In general, is is best not to rely on the database to do processing since these functions are usually non-standard. It is best to stick to standard SQL and only rely on the db for standard SQL functionality.
Databases are for data. Processing should not be done in the database. I know this is a somewhat "old school" approach and I admit that I am old but there are several problems in locking yourself into a particular sql implementation just because it has a few handy functions. (Oracle is famous for this... once you check into Oracle, you can never check out)
- cost (you'll be stuck with the MSsql cost forever)
- MS may change the function
- you won't be able to move to another db
- at some point you will probably end up coding around these functions anyway since they won't be exactly what you need
As others have pointed out, there are lots of libraries which perform these functions which are portable and don't lock you into a particular implementation.
I don't read your sig. Why are you reading mine?
How about a real GIS? There are plenty of them - here's a recent list: .
I will note that GRASS, which was built for the US Army (and I used to know the project manager, back in the early nineties, when I lived in Austin), and it is industrial strength, and well-respected.
mark
PostGreSQL supports geometric ojects as used in GIS better than your options as does Oracle Unix.
If you have money you get the better supported options, it saves developement time and maintainandce and data operations, etc.
If not you do more coding, updating, maintainance yourself or with your team but things are less robust and work less well.
Take a look at Quantum GIS as well:
http://www.qgis.org/
"The Esri Nonprofit Organization Program is designed to provide conservation and humanitarian nonprofit organizations around the world an affordable means of acquiring ArcGIS software and services for organized volunteer efforts. Other types of nonprofit organizations may also be eligible for membership in the program."
http://www.esri.com/nonprofit/index.html
If you can get ArcGIS at a reasonable price, do it. Save time, save labor. Build on a solid foundation.
The MS stuff, though I admit is well integrated, has limited functionality--MS is not a GIS company.

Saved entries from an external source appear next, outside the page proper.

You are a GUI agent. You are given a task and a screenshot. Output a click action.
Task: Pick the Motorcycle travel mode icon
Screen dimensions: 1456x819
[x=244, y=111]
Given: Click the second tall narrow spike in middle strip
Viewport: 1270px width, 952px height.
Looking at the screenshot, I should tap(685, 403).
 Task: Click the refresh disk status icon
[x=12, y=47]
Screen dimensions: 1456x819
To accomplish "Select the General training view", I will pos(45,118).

Yes it will help you today, but 2 yrs from now (if you are not planning a redesign/refactor), you'll be hating it. Been there done that.

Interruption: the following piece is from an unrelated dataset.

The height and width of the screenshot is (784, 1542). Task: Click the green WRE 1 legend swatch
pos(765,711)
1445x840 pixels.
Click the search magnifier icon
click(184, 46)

Look into NASA Worldwind. The interface is ArcView like *and* GoogleEarth/Maps like. And you get real GIS guys that can help you out from the GIS community (from NASA nonetheless) maintaining it.
PostGIS + GRASS as a central processing repository is the way to go. You can also use QuantumGIS as a basic frontend for your day to day work. If you also have a lot of POI data, have a look at MongoDB geospatial too
You might consider looking at geocommons.com to see if it would serve your needs.
MSSQL is a poor implementation of a spatial database, based on OGR standards from 2001. The geometry data type is expressed in CLR, and you cant enhance it or do any fancy GIS with it. Use PostGresql and enhance as necessary with PostGIS. You will have SO many more options for doing data presentation then you ever will with MSSQL. The software is robust, available, and there is a large number of people willing to support it. Take that 20K and buy a support contract if that makes you feel better.
Spatial data hosting with Linux and WAY out performs any windows implementation to boot. You just cant lose here, just like any Web technology, the Linux toolkit is far ahead of Microsoft.